Direction 1:
In the forum thread about HDR on the Canon 80D, what software did the first poster use for HDR photos?
Direction 2:
Copy the rows below starting at the line that contains "トンネル・水路 (194, 218)" and ending at the line that contains "About (285, 26)", and leave the pictures out.

# HDR Trouble with Canon 80D  help!?



## LeisaV (Jun 4, 2016)

Hi All!  I'm a newbie to the site... as I am getting closer to retirement, I am trying to take my photography a little more serious.  I just switched from a Canon D40 to the new 80D.  I used to take HDR photos and use the Photomatix software.  I set my 80D up for HDR and took some photos today.  I took the card and tried to upload the photos but there's only one photo on the card although I heard the camera take 3 photos.  Is the camera making an HDR photo internally and I don't get 3 photos?  If this doesn't make sense, I will try to explain it better...  any ideas or help would be appreciated.


----------



## Rick50 (Jun 4, 2016)

I don't know the 80D but it's possible it has HDR capability (which you say you set up for) and it did the HDR conversion for you. You should use exposure bracketing instead and set the count for 3 shots and then the exposure variation to say 1 stop (or 1 1/2 etc).  Then you should get your 3 separate shots. I have the 5D Mark III and use the 2 second timer and the camera will delay 2 s, open the shutter, take the 3 shots while varying the shutter speed, then close the shutter.
The other way is to set the drive mode to high speed continuous and it will take the 3 shots by holding down the shutter button. But the mirror will also flap and it won't by using the 2 sec delay.
Do some testing with your camera and also find your manual for that camera.


----------



## LeisaV (Jun 5, 2016)

Rick50 said:


> I don't know the 80D but it's possible it has HDR capability (which you say you set up for) and it did the HDR conversion for you. You should use exposure bracketing instead and set the count for 3 shots and then the exposure variation to say 1 stop (or 1 1/2 etc).  Then you should get your 3 separate shots. I have the 5D Mark III and use the 2 second timer and the camera will delay 2 s, open the shutter, take the 3 shots while varying the shutter speed, then close the shutter.
> The other way is to set the drive mode to high speed continuous and it will take the 3 shots by holding down the shutter button. But the mirror will also flap and it won't by using the 2 sec delay.
> Do some testing with your camera and also find your manual for that camera.


----------



## LeisaV (Jun 5, 2016)

Rick,
That was a huge help!!  I totally wasn't thinking that the HDR creative program wasn't what I was looking for and that I needed to go back to the exposure bracketing for the Photomatix software.  After a bit of finagling, I have figured it out and I will try some photos today   Thank you for your post, it really helped.


----------



## kalgra (Jun 5, 2016)

If it's anything like the 70D then it's sounds like you are in the HDR backlit scene mode which processes internally. As Rick mentioned Using AEB with continuous drive mode will yield your desired result.


----------



## LeisaV (Jun 5, 2016)

Apparently you can't use wifi continuous shoot in live feed with AEB. Learning more and more every minute...  I'm on my tri-pod trying to use the shutter through my I-phone....


----------

Item coordinate data
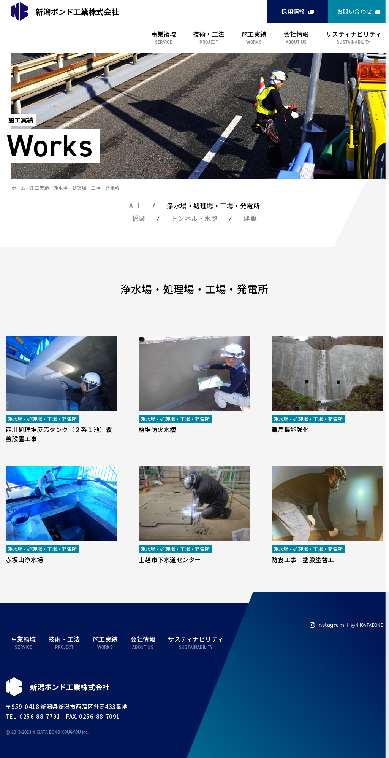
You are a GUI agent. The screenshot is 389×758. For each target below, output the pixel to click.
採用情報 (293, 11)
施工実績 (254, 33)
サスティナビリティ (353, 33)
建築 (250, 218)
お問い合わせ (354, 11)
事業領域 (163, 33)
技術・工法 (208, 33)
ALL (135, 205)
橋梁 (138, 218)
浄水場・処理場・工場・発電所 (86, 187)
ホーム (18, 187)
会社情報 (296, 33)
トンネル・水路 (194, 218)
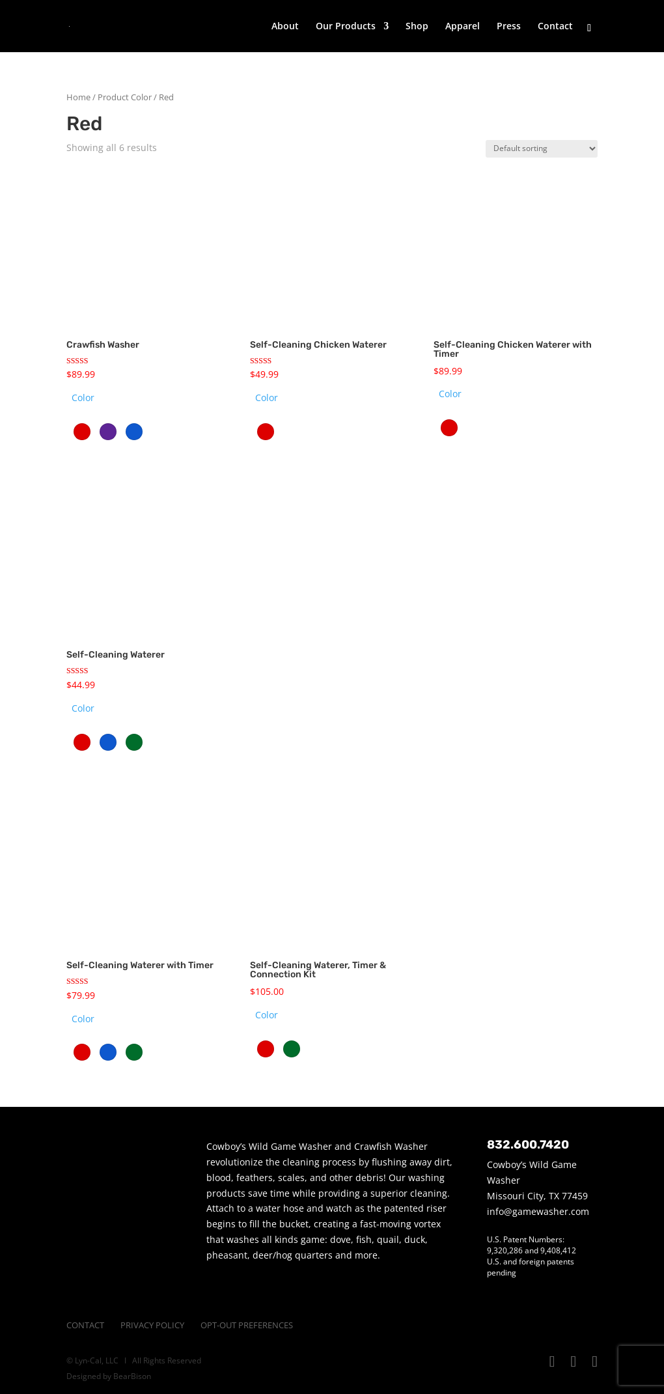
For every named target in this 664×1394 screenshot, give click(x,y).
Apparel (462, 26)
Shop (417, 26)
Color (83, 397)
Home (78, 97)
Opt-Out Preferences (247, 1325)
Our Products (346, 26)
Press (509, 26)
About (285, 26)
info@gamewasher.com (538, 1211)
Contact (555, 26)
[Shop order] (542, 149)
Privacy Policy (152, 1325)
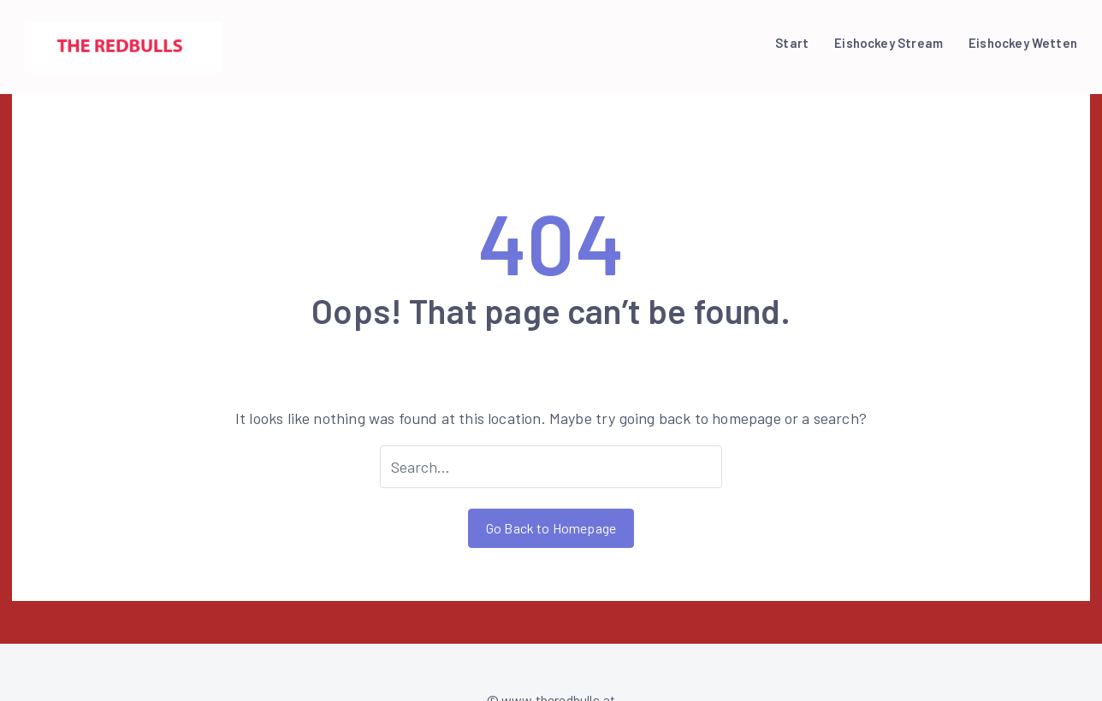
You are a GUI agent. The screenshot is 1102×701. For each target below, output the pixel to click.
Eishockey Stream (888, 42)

Full output 1:
Photomatix

Full output 2:
トンネル・水路 (194, 218)
For every named target in this 664×1394 screenshot, give click(x,y).
Apparel (462, 26)
Shop (417, 26)
Color (83, 397)
Home (78, 97)
Opt-Out Preferences (247, 1325)
Our Products (346, 26)
Press (509, 26)
About (285, 26)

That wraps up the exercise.